# Oyster Pile ramp



## Pubcutter88 (Jan 8, 2015)

What is the deal with the idiots that launch their boats pull forward and park. Am I the only one that was raised not to park right in front of the ramp. I can just see them "I like this ramp cause I can pull in, back up, pull forward, and park. That way when I get back all I has to do is put it in reverse." I could maybe under stand if...wait no I couldn't. I could launch and park better in 5th grade than you. I got pictures if you think it was you and want to admit to being an asshole.

Alright that is my rant for the day.


----------



## Murphy's Law (Sep 27, 2007)

Post the pictures


----------



## tips n tails (Mar 2, 2011)

So to better understand your frustration, are you upset about them parking straight forward after launching their boat or a bad parking job or both? If you look left after launching there's additional parking. On a busy summer weekend that parking area plus the parking area straight forward are all taken.


----------



## Pubcutter88 (Jan 8, 2015)

tips n tails said:


> So to better understand your frustration, are you upset about them parking straight forward after launching their boat or a bad parking job or both? If you look left after launching there's additional parking. On a busy summer weekend that parking area plus the parking area straight forward are all taken.


Straight forward I have never seen anyone parking to the left. Area in front should be last spot. And its road not grass, hill or curb. pics incoming.


----------



## tips n tails (Mar 2, 2011)

Doesn't mean it's right but I believe rule of thumb is "first come first served" on being able to park straight forward. There's a nice launch up by the hwy 90 bridge on your right if going west on 90, can't remember the name but that's a better launch in my IMO plus patrolled more.


----------



## Pubcutter88 (Jan 8, 2015)

tips n tails said:


> Doesn't mean it's right but I believe rule of thumb is "first come first served" on being able to park straight forward. There's a nice launch up by the hwy 90 bridge on your right if going west on 90, can't remember the name but that's a better launch in my IMO plus patrolled more.


 Yeah thats the same rule I say when I catch 10 inch bass. So I think your wrong.

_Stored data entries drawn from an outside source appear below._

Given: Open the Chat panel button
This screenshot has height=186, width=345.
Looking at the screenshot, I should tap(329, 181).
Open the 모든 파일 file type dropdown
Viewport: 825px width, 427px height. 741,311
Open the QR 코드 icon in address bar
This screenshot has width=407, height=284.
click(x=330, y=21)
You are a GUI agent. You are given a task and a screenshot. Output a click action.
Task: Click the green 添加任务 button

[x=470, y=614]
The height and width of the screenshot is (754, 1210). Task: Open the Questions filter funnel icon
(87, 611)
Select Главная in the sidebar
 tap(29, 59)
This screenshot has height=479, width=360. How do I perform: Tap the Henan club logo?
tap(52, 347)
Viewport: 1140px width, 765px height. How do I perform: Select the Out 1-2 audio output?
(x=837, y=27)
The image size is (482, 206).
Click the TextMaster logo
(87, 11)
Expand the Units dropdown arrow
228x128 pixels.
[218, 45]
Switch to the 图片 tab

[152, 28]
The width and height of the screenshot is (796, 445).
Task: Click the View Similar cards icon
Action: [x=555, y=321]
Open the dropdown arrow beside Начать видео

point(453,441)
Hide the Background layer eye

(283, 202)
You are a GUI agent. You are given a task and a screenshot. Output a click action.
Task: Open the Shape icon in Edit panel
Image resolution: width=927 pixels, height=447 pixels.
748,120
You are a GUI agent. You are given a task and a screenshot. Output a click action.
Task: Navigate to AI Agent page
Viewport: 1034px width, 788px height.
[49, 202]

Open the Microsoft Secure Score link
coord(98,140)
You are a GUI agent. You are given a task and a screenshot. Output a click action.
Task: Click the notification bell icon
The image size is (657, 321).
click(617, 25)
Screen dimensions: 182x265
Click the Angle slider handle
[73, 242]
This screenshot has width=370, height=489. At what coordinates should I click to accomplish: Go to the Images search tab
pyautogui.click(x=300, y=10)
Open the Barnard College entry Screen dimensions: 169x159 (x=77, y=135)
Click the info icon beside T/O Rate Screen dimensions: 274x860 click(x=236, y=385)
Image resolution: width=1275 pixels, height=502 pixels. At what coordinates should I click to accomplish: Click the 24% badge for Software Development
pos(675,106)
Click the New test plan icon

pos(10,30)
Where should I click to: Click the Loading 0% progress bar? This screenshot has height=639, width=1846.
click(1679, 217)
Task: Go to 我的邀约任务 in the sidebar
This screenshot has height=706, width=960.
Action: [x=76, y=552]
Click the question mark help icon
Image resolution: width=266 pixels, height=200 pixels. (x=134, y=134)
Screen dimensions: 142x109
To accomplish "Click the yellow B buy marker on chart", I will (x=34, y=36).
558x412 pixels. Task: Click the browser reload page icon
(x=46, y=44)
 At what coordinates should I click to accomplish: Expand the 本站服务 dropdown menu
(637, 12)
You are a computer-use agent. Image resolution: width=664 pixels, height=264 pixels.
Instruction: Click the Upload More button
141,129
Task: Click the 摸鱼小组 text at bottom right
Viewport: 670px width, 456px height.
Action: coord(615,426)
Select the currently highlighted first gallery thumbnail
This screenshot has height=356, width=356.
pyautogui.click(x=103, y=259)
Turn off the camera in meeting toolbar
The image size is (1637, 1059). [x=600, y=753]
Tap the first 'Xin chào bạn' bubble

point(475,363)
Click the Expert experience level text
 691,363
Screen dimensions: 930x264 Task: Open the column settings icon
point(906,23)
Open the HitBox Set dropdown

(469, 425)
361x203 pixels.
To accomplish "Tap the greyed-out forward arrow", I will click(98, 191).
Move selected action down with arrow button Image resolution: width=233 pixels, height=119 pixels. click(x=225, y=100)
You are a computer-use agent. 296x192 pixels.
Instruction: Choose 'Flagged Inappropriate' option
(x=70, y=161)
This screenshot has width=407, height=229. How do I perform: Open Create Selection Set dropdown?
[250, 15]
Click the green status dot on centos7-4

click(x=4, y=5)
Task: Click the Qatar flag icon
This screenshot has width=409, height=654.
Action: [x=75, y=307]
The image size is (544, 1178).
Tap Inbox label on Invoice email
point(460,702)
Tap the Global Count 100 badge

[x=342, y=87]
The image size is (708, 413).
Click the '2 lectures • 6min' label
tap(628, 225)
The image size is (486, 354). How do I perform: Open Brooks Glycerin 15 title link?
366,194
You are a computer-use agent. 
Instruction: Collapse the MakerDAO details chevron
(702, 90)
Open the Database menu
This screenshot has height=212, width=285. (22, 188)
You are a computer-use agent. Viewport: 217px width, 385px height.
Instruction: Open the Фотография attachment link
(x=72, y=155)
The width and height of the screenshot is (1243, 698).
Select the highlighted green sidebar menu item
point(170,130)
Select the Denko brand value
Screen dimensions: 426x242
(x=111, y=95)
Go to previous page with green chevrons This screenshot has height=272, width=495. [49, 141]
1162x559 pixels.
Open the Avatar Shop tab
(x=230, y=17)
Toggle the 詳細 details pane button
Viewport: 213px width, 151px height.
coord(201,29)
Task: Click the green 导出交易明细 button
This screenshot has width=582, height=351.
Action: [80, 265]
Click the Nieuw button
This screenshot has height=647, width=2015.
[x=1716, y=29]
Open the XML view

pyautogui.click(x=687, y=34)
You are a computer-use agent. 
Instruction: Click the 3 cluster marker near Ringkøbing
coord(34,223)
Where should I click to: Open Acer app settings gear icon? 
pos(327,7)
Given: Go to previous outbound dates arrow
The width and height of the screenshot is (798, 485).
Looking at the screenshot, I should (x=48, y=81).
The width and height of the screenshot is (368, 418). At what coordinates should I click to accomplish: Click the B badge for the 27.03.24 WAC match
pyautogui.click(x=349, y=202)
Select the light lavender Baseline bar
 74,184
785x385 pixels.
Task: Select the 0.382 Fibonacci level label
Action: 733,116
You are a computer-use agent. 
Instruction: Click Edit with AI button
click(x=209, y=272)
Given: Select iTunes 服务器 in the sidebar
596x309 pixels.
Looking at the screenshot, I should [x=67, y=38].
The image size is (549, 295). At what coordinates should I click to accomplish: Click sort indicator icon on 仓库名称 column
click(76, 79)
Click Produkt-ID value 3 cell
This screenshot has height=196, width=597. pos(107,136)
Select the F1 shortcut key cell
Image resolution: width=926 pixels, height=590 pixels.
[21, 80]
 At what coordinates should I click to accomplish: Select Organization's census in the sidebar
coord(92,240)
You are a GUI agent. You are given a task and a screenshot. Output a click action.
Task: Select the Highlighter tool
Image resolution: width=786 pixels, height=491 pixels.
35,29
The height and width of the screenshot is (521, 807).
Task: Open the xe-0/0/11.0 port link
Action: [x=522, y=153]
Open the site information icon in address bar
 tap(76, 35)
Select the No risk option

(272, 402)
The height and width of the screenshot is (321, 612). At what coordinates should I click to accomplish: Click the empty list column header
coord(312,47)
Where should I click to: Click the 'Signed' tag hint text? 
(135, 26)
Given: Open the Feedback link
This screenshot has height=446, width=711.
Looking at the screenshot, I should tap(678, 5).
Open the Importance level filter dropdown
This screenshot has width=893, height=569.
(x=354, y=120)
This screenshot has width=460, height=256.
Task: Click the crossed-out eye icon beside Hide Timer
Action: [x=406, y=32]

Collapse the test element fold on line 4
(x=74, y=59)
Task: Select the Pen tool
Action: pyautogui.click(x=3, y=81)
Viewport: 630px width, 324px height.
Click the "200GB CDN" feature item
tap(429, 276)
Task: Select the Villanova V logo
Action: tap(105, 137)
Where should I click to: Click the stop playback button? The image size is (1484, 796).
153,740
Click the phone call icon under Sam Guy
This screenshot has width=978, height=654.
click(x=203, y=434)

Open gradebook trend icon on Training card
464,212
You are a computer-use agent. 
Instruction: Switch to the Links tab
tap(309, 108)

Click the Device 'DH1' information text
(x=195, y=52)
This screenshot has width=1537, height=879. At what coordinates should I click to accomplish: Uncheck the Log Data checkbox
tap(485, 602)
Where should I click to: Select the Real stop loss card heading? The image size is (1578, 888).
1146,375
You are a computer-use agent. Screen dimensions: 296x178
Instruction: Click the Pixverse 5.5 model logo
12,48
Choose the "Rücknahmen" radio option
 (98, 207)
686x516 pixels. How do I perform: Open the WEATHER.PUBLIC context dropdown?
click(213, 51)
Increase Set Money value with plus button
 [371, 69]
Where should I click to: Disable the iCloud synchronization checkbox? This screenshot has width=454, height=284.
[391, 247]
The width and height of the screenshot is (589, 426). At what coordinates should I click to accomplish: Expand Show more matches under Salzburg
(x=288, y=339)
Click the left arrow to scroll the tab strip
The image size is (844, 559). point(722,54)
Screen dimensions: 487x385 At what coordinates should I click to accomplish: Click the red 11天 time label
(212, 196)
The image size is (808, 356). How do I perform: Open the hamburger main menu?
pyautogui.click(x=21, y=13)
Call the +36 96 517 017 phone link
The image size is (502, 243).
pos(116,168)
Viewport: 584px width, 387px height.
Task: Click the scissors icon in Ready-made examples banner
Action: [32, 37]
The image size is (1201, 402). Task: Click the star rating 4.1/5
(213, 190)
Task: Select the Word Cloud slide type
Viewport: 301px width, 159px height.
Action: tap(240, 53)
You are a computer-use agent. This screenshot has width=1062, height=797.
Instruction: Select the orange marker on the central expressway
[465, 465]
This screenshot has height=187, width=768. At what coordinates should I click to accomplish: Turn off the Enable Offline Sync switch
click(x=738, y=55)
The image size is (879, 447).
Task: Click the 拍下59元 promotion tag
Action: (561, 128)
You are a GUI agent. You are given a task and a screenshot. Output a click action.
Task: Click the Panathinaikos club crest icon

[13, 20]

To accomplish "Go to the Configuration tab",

They might as well be on the road.















Notice that ford did it right


----------



## tips n tails (Mar 2, 2011)

I think you're just too over sensitive and should take a self evaluation assessment. That's the norm in both pictures, nothing wrong.


----------



## Pubcutter88 (Jan 8, 2015)

tips n tails said:


> I think you're just too over sensitive and should take a self evaluation assessment. That's the norm in both pictures, nothing wrong.


No normal is the red ford.


----------



## Snagged Line (Sep 30, 2007)

Pubcutter88;Notice that ford did it right[/QUOTE said:


> So, if every other space was taken but one of the two on the right, would you have launched or done the unthinkable???


----------



## Pubcutter88 (Jan 8, 2015)

Snagged Line said:


> So, if every other space was taken but one of the two on the right, would you have launched or done the unthinkable???


If everything was full then it would be ok. But if I was one of those four trucks, and the ramp was full. Then its clear there would have been only one option. Drive straight into the water truck first swim out disconnect boat from trailer and start fishing. First come first serve and you can launch around me.


----------



## Chapman5011 (Mar 7, 2013)

I think there is plenty of room to be able to launch. 
Most every launch I launch at in the summer is far worse than these pictures. If you want the center spot, I agree it's a first come basis. 
There are no lines in the lot that I can see, there for I should not think they are parked in the wrong spot. If there is a no parking sign beneath their truck, then they would be parked incorrectly.
But with a parking lot with 95% availability! I don't see what the whole complaint is. There is plenty of room to park. 
Try parking at one of the public lots right close to the gulf, and have to maneuver around cars parked in every other trailer parking spot. 
Sometimes I've had to find spots to park down the street from where I want to park because I was late getting to the launch on a smooth Saturday in June



.


----------



## Snagged Line (Sep 30, 2007)

Pubcutter88 said:


> If everything was full then it would be ok. But if I was one of those four trucks, and the ramp was full. Then its clear there would have been only one option. Drive straight into the water truck first swim out disconnect boat from trailer and start fishing. First come first serve and you can launch around me.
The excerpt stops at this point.